Text under study.
┏━━
Self-esteem is defined in Essential Social Psychology as “an individual’s personal evaluation of their own self-concept” (Crisp & Turner, 2010, p. 390). Self-esteem is characterized as high or low, stable, fragile, vulnerable or unstable. In any characterization, individuals strive to maintain or enhance their self-esteem. In this regard, researchers have posited several different theories to explain self-concept maintenance. This paper discusses similarities and differences of three self-concept maintenance theories, two founded on comparison of the self with the self, specifically, Control Theory of Self-Regulation and Self-Discrepancy Theory, and one founded on comparison of the self to others, specifically, Social Comparison Theory as depicted by a fictional character in a video vignette – Kathy (Laureate Education, Inc. [Laureate], 2011).
┗━━
Task list.
**a.** Answer the following from the passage on self-concept maintenance:
(i) In which book is self-esteem defined as "an individual's personal evaluation of their own self-concept"?
(ii) Which two theories are founded on comparison of the self with the self?
(iii) What is the name of the fictional character in the video vignette?
**b.** Summarize the passage on self-concept maintenance in two sentences.
**c.** Extend the passage on self-concept maintenance, beginning after its final sentence.

Supplied information.
┏━━
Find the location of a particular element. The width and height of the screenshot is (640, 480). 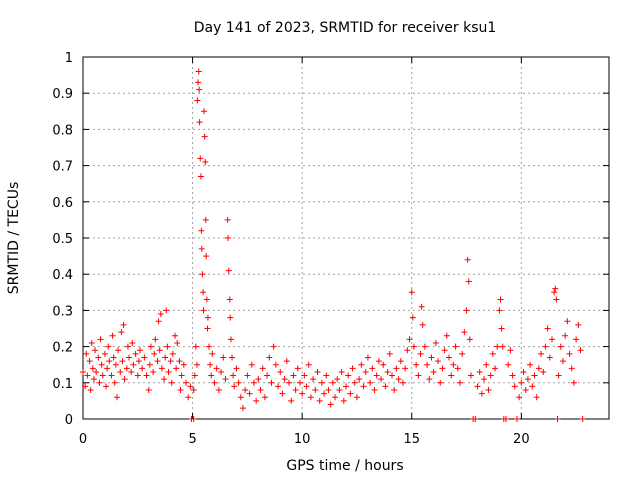

y-axis-label: SRMTID / TECUs is located at coordinates (14, 238).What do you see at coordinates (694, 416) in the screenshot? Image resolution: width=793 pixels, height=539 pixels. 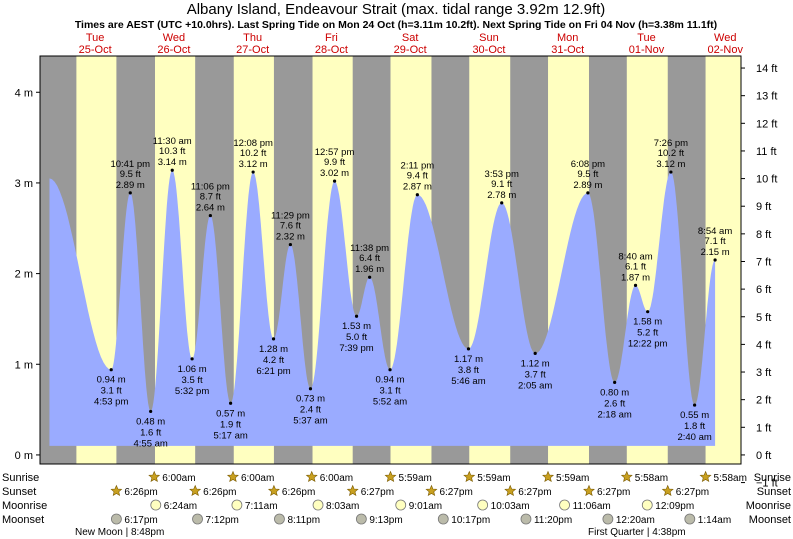 I see `tide-meters: 0.55 m` at bounding box center [694, 416].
┗━━
Answers per task.
**a.**
(i) Essential Social Psychology (Crisp & Turner, 2010)
(ii) Control Theory of Self-Regulation and Self-Discrepancy Theory
(iii) Kathy

**b.** Self-esteem is an individual's personal evaluation of their own self-concept, and whether it is high, low, stable, fragile, vulnerable or unstable, individuals strive to maintain or enhance it. The paper compares three theories of self-concept maintenance: Control Theory of Self-Regulation and Self-Discrepancy Theory, which compare the self with the self, and Social Comparison Theory, which compares the self to others, as depicted by the fictional character Kathy in a video vignette.

**c.**
Kathy – Positive Self-Esteem
The vignette centers on an employee review. The boss reviews the employee’s performance scores on a scale of 1 to 5 in categories of organizational agility, communication, and planning and prioritizing, scoring 3, 3, and 5, respectively. The boss gave Kathy an opportunity to discuss her performance in each category. Kathy’s responses are indicative of an individual with healthy, positive self-esteem.
Kathy’s response to the first item indicates she takes responsibility for isolating herself during the recent project, and reassurance to the boss that she will begin “branching out and looking for feedback and ideas” from other departments. She evidences no feelings of defensiveness or dejection from the criticism.
Similarly, Kathy accepts responsibility for a shipping error in discussing the second category. Further, she self-initiated a constructive solution to the problem and explained the new system to the boss as both a preventive measure against issues in the future for herself and as a potentially useful tool for others within the company. Kathy’s willingness to share a helpful tool with others indirectly indicates she does not believe herself to be in competition with others for her to be valued within the company and/or as an impact on her self-esteem. She is clearly confident in her abilities.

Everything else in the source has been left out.